With falling trade deficit, India's current account
deficit is likely to narrow to around USD 10 billion or 1 per cent of GDP in the
April-June quarter of the ongoing fiscal, according to India Ratings. The country's current account deficit
(CAD) stood at USD 18 billion or 2.1 per cent in the corresponding period of
the previous fiscal.
However, the agency expects CAD to rise in the second quarter of the current
fiscal as it sees merchandise exports declining below USD 100 billion after a
gap of eight quarters.
Imports are expected to be around USD 163 billion during the period, up from a
seven-quarter low of USD 160.3 billion witnessed in Q1 FY24, due to increase in
crude prices since July. This will have the overall trade deficit printing in
at a three-quarter high of USD 64 billion, the rating agency said.
Another reason is the moderation in services demand
since June due to the slowdown in the global economy. Global services PMI stood
at a five-month low of 52.7 in July.
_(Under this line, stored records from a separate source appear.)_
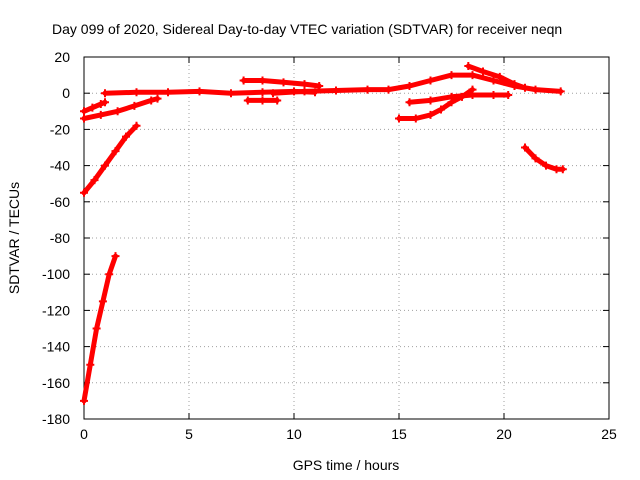 The image size is (640, 480). What do you see at coordinates (56, 310) in the screenshot?
I see `y-tick-label: -120` at bounding box center [56, 310].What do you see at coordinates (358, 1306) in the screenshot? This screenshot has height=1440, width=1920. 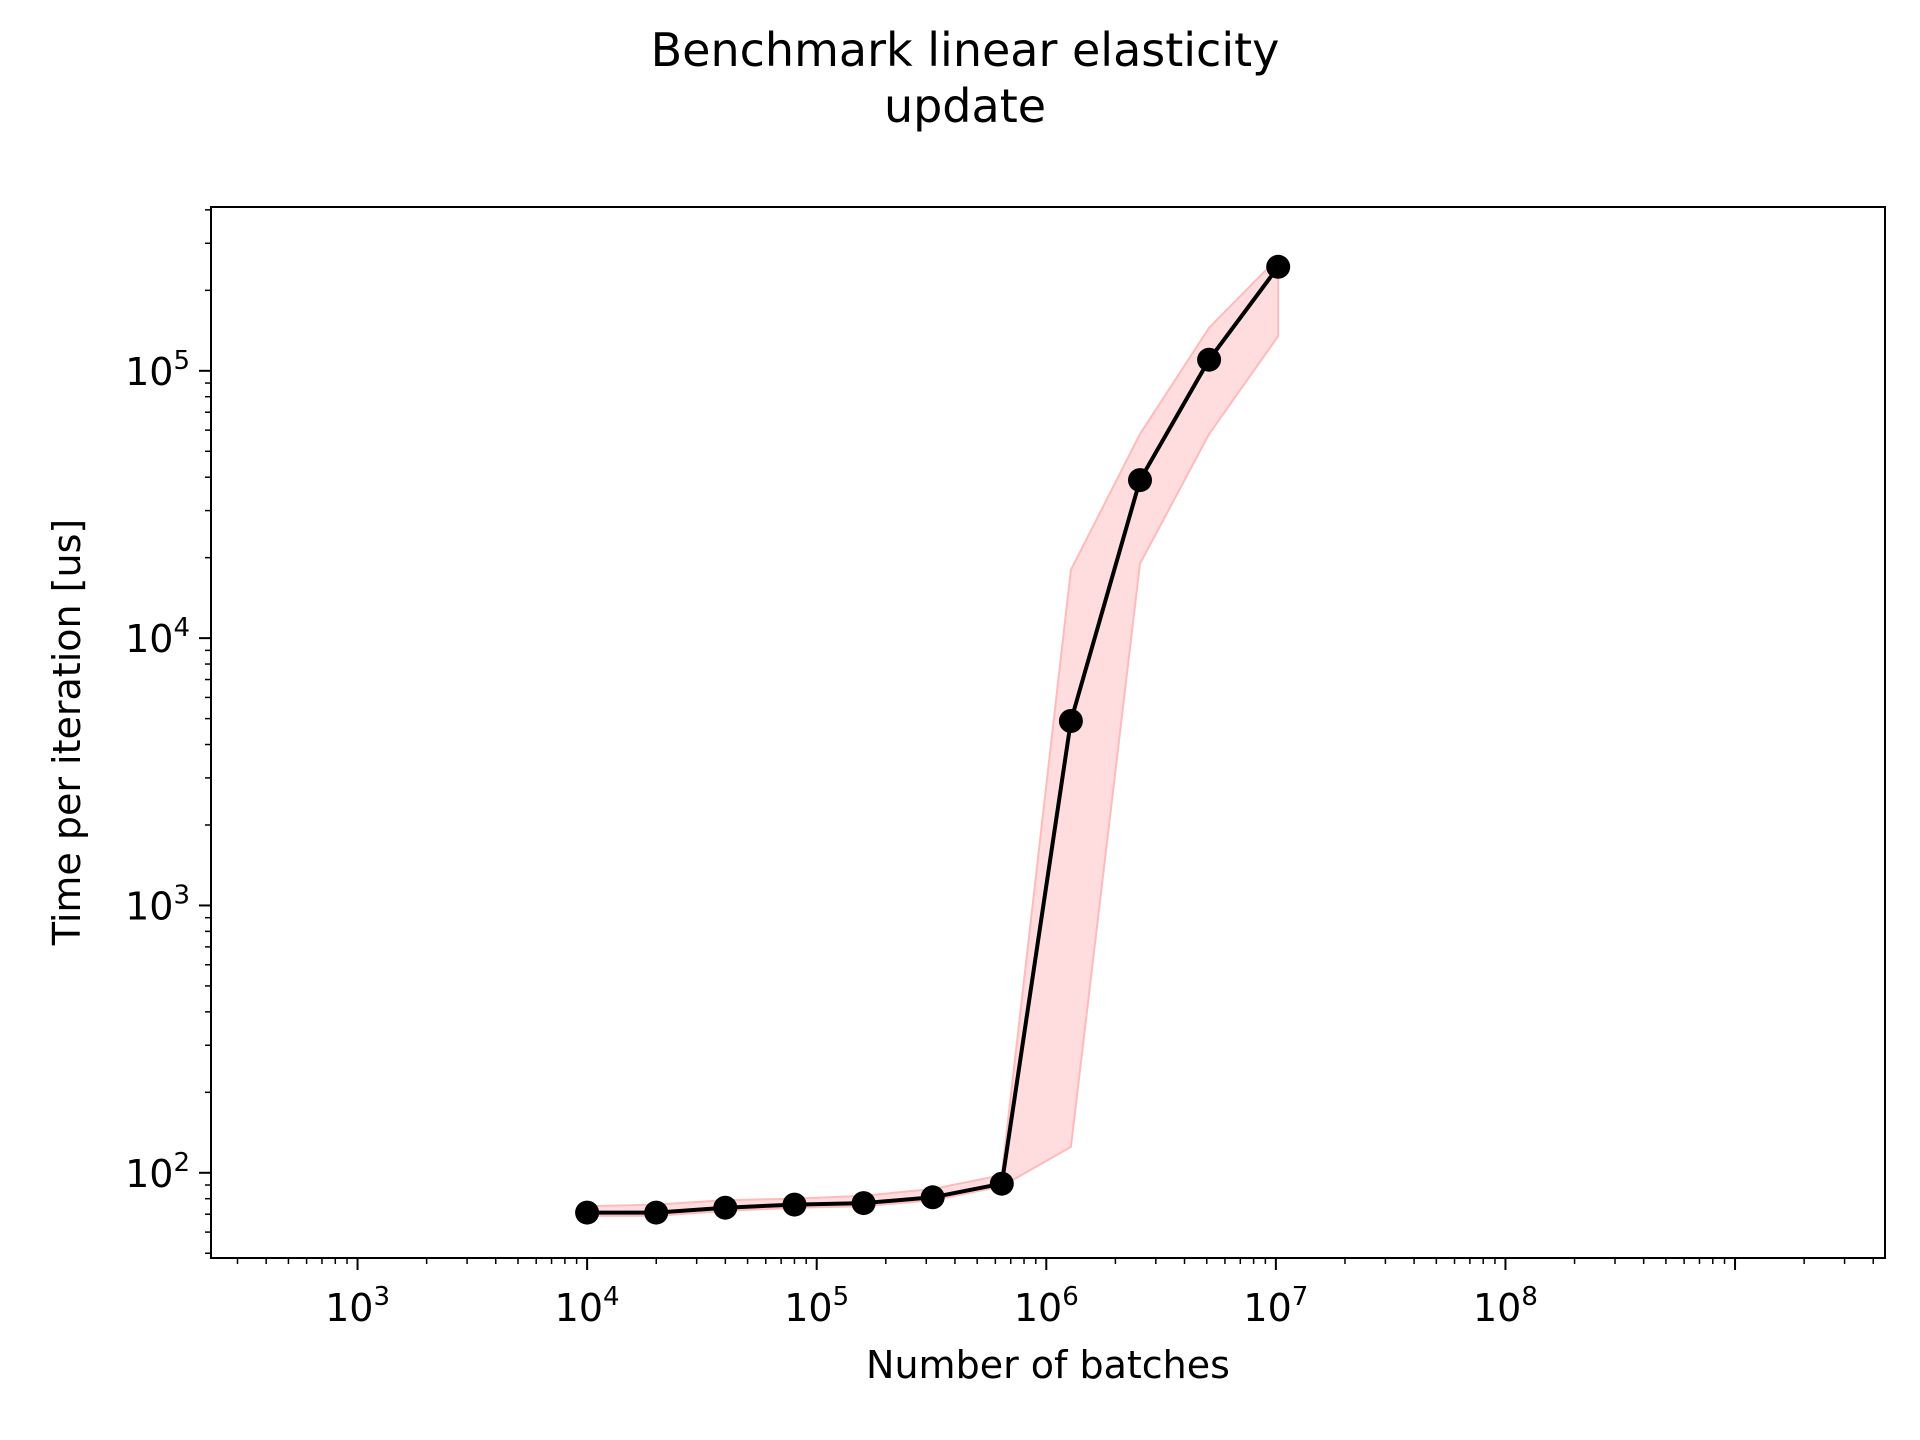 I see `x-tick-label: 103` at bounding box center [358, 1306].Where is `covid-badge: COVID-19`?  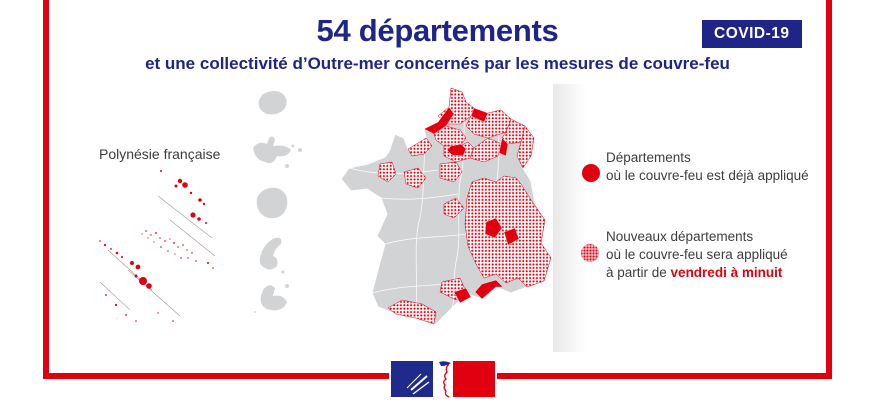 covid-badge: COVID-19 is located at coordinates (752, 34).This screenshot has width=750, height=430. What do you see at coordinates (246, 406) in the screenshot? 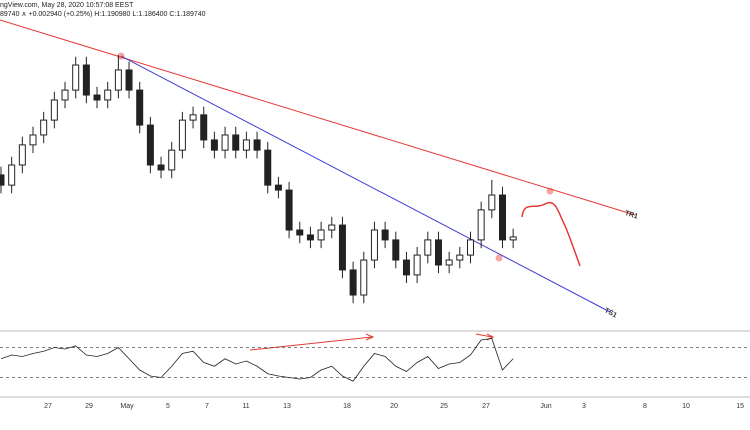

Thus,
services trade surplus to remain around USD 36 billion in Q2, it said.
Merchandise exports contracted even in Q1 by coming in 14.1 per cent lower than
the year-ago period. This was the biggest decline in the last 12 quarters.
Goods exports stood at a seven-quarter low of USD 104 billion in Q1 FY24.
Merchandise imports came down to a seven-quarter low
of USD 160.3 billion in Q1, while goods imports shrunk 12.7 per cent in the
same period, which was the sharpest fall since Q2 FY21.
Benign
commodity prices helped in reducing the country's import bill as the inbound shipments of critical commodities such
as crude (18.5 per cent) coal (32.4 per cent), organic chemicals (31.9 per
cent) and vegetable oils (32.9 per cent) came down in value terms.